Stored data
◆ ◆ ◆ ◆ ◆
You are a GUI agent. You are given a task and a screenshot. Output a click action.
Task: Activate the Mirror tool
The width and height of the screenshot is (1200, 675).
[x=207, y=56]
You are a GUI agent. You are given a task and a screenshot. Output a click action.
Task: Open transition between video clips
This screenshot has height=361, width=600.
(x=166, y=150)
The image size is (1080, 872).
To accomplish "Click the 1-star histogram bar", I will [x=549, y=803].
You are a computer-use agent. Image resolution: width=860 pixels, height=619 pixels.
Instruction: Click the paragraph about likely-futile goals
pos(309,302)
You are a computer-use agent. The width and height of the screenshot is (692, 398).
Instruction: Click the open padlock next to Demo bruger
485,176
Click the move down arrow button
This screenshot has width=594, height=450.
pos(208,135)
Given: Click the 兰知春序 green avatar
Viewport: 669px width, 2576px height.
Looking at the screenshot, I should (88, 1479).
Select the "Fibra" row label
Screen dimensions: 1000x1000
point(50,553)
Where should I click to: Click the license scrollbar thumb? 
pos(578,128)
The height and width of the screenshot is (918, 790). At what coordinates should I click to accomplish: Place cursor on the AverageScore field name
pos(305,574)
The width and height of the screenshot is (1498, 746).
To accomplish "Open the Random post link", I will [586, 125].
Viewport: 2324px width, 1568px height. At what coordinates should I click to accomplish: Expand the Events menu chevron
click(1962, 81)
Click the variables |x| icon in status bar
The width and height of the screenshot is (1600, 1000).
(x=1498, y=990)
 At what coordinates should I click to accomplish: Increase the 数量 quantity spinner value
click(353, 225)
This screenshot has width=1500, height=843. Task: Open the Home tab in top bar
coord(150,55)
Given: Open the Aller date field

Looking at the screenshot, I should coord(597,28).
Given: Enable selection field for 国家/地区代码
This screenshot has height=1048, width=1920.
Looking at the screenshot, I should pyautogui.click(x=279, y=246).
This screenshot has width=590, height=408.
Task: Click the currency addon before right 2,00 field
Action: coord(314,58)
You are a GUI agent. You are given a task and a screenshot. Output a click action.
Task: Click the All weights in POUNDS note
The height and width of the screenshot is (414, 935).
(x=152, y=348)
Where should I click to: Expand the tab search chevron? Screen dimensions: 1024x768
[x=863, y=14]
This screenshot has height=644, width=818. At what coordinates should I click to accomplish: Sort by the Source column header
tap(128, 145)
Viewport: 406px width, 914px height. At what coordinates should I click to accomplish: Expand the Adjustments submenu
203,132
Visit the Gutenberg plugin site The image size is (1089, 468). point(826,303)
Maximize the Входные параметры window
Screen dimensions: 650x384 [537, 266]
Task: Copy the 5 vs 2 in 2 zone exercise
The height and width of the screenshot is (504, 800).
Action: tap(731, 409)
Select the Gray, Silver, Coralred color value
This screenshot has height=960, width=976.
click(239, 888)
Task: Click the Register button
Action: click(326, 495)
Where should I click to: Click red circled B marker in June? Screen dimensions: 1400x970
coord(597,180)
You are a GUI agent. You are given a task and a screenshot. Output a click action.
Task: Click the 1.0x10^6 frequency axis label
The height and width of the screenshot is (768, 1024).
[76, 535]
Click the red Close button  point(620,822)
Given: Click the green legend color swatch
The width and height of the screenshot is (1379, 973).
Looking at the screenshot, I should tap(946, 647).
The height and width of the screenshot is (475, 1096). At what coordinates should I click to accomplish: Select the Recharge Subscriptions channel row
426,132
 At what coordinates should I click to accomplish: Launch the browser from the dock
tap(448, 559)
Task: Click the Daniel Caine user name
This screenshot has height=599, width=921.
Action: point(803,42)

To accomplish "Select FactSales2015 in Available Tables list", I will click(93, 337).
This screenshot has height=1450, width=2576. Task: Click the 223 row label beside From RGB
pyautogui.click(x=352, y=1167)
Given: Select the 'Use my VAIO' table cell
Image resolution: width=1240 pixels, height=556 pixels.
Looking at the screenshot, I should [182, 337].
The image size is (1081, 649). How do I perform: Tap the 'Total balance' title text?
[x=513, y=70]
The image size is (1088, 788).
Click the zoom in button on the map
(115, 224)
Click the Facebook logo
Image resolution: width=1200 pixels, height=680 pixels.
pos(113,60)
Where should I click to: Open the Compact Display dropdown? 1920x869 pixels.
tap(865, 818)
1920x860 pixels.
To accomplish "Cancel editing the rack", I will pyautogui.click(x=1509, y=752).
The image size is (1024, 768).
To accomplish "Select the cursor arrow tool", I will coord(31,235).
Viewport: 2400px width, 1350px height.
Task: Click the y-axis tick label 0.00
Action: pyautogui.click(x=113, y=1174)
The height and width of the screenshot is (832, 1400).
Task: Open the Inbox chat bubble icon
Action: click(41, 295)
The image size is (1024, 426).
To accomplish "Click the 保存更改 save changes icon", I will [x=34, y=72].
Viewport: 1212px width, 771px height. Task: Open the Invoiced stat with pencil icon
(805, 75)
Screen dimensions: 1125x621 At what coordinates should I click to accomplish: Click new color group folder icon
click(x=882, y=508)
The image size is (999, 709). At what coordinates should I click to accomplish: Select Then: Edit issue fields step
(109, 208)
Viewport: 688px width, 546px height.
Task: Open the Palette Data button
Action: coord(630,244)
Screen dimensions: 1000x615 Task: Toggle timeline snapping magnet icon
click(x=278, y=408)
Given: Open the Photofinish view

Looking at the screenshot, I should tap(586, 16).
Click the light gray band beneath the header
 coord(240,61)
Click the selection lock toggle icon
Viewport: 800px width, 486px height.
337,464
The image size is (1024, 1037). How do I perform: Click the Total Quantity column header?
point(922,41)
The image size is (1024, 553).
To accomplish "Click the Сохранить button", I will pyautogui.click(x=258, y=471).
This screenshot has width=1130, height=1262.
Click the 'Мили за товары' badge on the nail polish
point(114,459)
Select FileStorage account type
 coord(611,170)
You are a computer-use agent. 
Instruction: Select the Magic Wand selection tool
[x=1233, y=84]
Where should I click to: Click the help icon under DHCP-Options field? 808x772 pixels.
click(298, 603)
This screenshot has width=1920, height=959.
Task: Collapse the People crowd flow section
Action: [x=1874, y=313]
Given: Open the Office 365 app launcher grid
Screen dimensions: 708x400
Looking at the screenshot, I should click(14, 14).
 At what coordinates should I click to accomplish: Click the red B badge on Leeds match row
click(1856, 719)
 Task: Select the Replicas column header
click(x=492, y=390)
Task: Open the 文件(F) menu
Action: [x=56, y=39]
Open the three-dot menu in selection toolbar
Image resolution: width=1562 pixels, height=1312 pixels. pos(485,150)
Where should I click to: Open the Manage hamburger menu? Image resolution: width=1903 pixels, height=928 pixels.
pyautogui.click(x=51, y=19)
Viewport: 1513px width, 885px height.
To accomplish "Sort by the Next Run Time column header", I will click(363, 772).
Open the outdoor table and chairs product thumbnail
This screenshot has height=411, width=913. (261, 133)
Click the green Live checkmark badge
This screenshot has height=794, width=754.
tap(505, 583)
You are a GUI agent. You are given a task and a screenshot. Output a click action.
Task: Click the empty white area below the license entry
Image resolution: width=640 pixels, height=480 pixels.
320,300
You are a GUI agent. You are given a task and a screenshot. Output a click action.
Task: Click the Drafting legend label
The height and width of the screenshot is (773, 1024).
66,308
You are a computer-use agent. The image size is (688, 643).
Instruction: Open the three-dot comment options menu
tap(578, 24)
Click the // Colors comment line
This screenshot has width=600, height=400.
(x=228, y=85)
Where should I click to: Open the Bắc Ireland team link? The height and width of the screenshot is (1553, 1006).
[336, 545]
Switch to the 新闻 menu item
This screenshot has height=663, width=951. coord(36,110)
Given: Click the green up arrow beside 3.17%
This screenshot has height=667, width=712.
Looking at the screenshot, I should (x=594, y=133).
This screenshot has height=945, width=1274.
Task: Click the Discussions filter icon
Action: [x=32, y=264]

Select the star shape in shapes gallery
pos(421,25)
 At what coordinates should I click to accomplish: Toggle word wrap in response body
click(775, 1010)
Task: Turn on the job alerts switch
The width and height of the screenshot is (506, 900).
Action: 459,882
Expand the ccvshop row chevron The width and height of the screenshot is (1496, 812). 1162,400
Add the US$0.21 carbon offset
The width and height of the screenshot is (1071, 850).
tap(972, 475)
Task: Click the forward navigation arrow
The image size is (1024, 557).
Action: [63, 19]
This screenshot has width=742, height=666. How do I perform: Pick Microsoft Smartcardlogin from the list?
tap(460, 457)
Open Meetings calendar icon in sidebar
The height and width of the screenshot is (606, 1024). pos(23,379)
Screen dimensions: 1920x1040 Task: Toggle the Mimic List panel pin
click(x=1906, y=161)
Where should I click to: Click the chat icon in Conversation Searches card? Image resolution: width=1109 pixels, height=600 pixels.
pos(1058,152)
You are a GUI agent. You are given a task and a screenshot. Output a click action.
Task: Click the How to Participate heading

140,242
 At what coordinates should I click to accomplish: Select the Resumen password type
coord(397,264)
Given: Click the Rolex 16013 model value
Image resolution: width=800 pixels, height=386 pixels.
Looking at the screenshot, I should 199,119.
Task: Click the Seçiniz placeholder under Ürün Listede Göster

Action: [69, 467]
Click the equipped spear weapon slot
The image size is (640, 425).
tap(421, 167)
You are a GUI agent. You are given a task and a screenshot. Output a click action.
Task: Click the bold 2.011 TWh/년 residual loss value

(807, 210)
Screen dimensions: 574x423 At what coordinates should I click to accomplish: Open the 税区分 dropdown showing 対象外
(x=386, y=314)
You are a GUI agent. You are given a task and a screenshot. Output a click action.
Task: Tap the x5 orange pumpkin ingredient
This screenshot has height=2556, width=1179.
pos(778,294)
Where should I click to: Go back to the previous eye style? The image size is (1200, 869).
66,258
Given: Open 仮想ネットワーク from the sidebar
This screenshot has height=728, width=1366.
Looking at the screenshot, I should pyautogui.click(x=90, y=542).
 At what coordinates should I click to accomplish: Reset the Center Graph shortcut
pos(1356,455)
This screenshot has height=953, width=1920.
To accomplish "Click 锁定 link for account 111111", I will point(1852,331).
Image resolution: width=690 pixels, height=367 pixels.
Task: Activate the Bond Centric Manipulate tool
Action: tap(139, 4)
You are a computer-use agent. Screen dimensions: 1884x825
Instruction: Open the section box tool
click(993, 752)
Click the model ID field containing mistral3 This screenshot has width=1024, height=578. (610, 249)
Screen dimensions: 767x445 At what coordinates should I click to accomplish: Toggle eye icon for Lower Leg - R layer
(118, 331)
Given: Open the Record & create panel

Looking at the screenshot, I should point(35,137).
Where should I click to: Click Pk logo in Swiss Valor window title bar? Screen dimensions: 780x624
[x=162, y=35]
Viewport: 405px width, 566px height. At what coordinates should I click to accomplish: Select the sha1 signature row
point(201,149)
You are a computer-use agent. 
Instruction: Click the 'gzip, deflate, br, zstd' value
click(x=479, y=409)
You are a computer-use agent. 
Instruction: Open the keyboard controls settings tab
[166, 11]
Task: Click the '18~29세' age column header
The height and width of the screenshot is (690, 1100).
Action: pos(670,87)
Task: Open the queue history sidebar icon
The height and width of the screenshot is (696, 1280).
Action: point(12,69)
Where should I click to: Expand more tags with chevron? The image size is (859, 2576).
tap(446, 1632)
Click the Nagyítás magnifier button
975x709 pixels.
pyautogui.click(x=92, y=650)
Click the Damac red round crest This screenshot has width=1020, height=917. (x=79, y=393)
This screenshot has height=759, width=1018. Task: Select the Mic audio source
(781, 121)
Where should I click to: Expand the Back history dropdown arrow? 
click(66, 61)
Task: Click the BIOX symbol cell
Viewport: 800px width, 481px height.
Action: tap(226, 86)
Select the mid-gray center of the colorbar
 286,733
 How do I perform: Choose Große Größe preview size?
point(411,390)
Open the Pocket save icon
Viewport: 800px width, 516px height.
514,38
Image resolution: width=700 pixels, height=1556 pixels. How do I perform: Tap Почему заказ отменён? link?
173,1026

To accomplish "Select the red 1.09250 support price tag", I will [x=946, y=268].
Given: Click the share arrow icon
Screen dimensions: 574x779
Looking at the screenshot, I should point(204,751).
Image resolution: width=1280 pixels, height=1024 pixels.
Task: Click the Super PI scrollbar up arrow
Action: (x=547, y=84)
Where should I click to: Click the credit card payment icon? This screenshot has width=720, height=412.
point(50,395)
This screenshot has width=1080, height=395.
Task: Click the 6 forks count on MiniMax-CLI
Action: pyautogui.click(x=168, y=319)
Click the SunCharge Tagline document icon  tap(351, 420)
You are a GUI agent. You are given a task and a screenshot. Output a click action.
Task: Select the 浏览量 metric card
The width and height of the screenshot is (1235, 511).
◆ ◆ ◆ ◆ ◆
• Assigned task
If a line comes after the one that contains "The width and height of the screenshot is (1498, 746).", leave it out; return every line of the entries up to that point exactly, starting with the first, with that line included.

• Exercise solution
You are a GUI agent. You are given a task and a screenshot. Output a click action.
Task: Activate the Mirror tool
The width and height of the screenshot is (1200, 675).
[x=207, y=56]
You are a GUI agent. You are given a task and a screenshot. Output a click action.
Task: Open transition between video clips
This screenshot has height=361, width=600.
(x=166, y=150)
The image size is (1080, 872).
To accomplish "Click the 1-star histogram bar", I will [x=549, y=803].
You are a computer-use agent. Image resolution: width=860 pixels, height=619 pixels.
Instruction: Click the paragraph about likely-futile goals
pos(309,302)
You are a computer-use agent. The width and height of the screenshot is (692, 398).
Instruction: Click the open padlock next to Demo bruger
485,176
Click the move down arrow button
This screenshot has width=594, height=450.
pos(208,135)
Given: Click the 兰知春序 green avatar
Viewport: 669px width, 2576px height.
Looking at the screenshot, I should (88, 1479).
Select the "Fibra" row label
Screen dimensions: 1000x1000
point(50,553)
Where should I click to: Click the license scrollbar thumb? 
pos(578,128)
The height and width of the screenshot is (918, 790). At what coordinates should I click to accomplish: Place cursor on the AverageScore field name
pos(305,574)
The width and height of the screenshot is (1498, 746).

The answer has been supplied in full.